Ce qui s’est passé à l’agence Belga est extrêmement grave. Ce n’est certes par la première fois que le décès de la Reine Fabiola est annoncé par erreur. Et l’histoire de la presse est émaillée de nécrologies intempestives. Mais dans le cas qui nous préoccupe, ce n’est pas l’erreur humaine ou la précipitation désordonnée qui sont en cause mais un système mis en place à grand renfort de publicité. Et le media concerné n’est pas une quelconque feuille à scandales mais l’agence nationale de presse censée faire autorité et qui nourrit de ses dépêches l’ensemble de la presse belge.

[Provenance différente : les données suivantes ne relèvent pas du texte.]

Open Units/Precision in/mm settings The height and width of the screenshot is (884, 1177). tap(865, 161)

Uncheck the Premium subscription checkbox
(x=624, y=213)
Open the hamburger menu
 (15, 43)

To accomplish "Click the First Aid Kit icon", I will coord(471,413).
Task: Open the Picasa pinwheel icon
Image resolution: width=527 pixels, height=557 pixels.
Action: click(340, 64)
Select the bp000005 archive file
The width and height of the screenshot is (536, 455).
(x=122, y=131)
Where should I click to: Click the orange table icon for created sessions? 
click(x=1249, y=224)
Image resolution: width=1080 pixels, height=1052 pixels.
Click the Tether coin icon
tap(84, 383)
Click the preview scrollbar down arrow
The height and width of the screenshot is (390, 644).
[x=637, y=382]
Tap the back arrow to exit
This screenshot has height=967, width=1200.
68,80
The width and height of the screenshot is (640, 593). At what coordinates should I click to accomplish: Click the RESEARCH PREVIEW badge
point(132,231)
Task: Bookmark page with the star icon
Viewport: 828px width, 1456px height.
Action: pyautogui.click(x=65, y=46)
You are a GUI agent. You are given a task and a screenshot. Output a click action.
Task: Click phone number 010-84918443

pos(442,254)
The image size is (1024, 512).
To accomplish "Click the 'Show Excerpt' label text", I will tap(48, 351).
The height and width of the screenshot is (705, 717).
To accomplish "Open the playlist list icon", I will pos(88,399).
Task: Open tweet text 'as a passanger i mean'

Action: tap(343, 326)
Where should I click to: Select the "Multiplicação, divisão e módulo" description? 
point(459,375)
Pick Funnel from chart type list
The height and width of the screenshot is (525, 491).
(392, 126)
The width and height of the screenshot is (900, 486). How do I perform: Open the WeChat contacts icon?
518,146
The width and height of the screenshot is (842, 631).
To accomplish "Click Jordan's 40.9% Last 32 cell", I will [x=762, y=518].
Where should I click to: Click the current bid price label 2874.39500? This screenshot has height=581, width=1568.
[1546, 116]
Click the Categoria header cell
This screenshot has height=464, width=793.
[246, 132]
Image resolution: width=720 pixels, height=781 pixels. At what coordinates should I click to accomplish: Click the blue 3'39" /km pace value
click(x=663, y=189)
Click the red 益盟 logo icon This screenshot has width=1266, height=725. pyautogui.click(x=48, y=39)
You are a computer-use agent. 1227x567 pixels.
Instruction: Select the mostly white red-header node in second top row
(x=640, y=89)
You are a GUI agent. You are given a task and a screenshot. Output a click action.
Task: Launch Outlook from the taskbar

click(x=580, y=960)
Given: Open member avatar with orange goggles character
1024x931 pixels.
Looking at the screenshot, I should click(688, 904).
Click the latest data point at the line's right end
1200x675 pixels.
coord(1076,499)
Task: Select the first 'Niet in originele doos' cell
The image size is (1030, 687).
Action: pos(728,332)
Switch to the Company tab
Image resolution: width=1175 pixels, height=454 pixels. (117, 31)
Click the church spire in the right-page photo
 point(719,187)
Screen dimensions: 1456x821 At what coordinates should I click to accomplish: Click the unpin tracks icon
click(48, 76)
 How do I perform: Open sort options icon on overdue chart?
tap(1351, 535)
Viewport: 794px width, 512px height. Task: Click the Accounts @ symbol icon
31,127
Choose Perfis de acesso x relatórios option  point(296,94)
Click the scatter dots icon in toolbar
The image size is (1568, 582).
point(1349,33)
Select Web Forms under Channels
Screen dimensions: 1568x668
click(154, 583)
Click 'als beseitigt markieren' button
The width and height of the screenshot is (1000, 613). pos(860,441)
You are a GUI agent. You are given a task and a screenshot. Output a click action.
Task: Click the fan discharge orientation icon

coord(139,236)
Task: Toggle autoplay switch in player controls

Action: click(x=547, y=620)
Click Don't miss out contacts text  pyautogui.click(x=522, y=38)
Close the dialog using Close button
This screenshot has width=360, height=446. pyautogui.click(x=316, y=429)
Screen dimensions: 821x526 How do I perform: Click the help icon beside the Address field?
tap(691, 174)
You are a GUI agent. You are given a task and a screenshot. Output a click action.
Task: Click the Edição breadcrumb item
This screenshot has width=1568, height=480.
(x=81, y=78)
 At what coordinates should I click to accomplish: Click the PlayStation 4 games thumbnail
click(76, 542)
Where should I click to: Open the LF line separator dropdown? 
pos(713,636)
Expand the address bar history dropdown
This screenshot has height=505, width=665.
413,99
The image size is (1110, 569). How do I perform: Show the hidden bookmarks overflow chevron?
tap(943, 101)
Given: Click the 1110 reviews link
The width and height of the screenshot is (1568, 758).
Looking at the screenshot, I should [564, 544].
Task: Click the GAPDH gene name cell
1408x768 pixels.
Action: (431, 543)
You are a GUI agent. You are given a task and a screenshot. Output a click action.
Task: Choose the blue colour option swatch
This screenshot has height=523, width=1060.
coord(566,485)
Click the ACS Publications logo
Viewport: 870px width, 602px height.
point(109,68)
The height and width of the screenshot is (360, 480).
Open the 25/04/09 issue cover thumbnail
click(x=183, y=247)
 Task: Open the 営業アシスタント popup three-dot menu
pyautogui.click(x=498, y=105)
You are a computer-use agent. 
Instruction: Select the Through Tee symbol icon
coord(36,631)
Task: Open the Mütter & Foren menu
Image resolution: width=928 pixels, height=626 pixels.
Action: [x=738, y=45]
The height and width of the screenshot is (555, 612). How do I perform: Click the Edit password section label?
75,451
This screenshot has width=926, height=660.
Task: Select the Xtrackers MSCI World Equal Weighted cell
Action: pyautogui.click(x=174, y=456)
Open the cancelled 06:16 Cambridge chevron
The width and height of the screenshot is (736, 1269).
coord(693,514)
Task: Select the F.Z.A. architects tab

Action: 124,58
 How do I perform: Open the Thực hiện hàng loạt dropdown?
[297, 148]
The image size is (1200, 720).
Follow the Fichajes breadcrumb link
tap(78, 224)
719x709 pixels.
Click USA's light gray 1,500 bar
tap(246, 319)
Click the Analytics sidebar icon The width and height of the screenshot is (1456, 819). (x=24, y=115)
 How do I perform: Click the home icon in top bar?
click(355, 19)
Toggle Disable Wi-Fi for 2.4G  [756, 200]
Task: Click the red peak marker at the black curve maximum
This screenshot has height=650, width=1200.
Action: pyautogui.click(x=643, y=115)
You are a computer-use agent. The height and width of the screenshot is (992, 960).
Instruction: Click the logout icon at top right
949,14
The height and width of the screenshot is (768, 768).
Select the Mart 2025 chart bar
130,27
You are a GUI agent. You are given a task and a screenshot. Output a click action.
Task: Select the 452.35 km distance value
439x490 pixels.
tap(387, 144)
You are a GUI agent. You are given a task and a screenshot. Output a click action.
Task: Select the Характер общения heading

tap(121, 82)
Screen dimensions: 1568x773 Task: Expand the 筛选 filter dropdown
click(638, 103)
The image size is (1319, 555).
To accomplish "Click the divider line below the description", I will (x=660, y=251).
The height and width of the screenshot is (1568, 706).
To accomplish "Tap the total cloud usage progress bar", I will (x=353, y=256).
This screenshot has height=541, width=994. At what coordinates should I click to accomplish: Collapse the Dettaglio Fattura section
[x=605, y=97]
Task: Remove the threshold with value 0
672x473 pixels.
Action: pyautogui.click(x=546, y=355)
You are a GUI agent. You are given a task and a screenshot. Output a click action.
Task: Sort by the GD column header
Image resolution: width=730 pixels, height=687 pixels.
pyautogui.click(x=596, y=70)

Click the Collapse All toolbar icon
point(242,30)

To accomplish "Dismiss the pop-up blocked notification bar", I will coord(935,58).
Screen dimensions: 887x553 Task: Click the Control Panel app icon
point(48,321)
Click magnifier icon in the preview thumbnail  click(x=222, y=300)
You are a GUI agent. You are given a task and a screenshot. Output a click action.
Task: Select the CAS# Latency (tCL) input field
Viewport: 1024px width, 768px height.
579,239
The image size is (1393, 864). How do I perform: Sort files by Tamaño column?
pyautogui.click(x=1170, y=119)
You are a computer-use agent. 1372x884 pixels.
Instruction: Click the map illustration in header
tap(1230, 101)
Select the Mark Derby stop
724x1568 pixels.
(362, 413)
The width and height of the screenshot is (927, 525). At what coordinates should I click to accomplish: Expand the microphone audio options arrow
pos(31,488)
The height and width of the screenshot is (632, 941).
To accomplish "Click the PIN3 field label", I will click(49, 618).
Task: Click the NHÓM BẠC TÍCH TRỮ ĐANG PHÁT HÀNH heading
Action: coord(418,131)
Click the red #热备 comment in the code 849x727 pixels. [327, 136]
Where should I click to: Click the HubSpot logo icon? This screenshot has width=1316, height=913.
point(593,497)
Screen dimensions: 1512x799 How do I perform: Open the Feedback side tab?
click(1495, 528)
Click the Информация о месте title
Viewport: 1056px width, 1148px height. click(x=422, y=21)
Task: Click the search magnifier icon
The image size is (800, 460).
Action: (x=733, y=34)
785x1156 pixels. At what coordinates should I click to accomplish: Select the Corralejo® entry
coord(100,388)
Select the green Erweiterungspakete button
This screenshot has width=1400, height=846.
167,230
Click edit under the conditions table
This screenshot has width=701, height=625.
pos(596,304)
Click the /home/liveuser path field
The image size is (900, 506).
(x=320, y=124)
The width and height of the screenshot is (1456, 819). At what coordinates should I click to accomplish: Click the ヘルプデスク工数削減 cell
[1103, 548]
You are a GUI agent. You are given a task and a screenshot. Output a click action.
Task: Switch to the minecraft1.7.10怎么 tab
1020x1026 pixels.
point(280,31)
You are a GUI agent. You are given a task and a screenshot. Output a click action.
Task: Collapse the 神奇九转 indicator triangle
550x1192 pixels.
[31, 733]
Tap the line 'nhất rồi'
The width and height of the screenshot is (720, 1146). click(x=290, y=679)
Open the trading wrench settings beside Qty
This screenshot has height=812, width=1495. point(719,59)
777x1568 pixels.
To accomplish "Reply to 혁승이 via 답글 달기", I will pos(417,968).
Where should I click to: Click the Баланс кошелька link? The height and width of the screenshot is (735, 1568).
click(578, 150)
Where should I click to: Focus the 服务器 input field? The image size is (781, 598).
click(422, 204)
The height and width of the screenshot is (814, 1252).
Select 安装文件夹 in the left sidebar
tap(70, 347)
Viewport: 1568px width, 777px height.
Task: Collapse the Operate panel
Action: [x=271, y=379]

En inaugurant son nouveau système « I Have a news » qui permet à tout un chacun d’envoyer une information de son cru en quelques mots et de la diffuser instantanément sans filtre journalistique, le dérapage était inéluctable. Il était même inscrit dans la logique du processus. Et d’une certaine manière Belga n’a fait qu’accentuer et formaliser une tendance lourde à l’œuvre dans une grande partie des médias, tous supports et tous statuts confondus : la primauté absolue à la vitesse au nom de la concurrence sans frein. Au nom de la transparence et du marché, ne jamais prendre le risque de ne pas être le premier quitte à devoir lamentablement démentir le pseudo scoop. Les journalistes vivent aujourd’hui sous la double contrainte de la rentabilité et de la vitesse à tout prix. Et certains patrons de presse pensent même qu’ils peuvent se passer du filtre journalistique.
Certes depuis lors la direction de Belga, évoquant une erreur d’organisation interne, a fait volte face et annoncé que les messages seraient désormais vérifiés. Mais la rédaction ne se contente pas de ses explications floues et embarrassées. Il n’est pas innocent que l’initiative « Il have a news » ait été le fait de la direction et du service marketing de l’agence et que la rédaction en ait été soigneusement écartée. Car le royal dérapage pose aussi la question de la confusion des genres qui est sans doute l’autre mal majeur qui ronge les médias. Que des petites notices publicitaires et des fausses nouvelles soient indistinctement mêlées au travail journalistique en dit long sur les préoccupations essentielles des marchands de presse.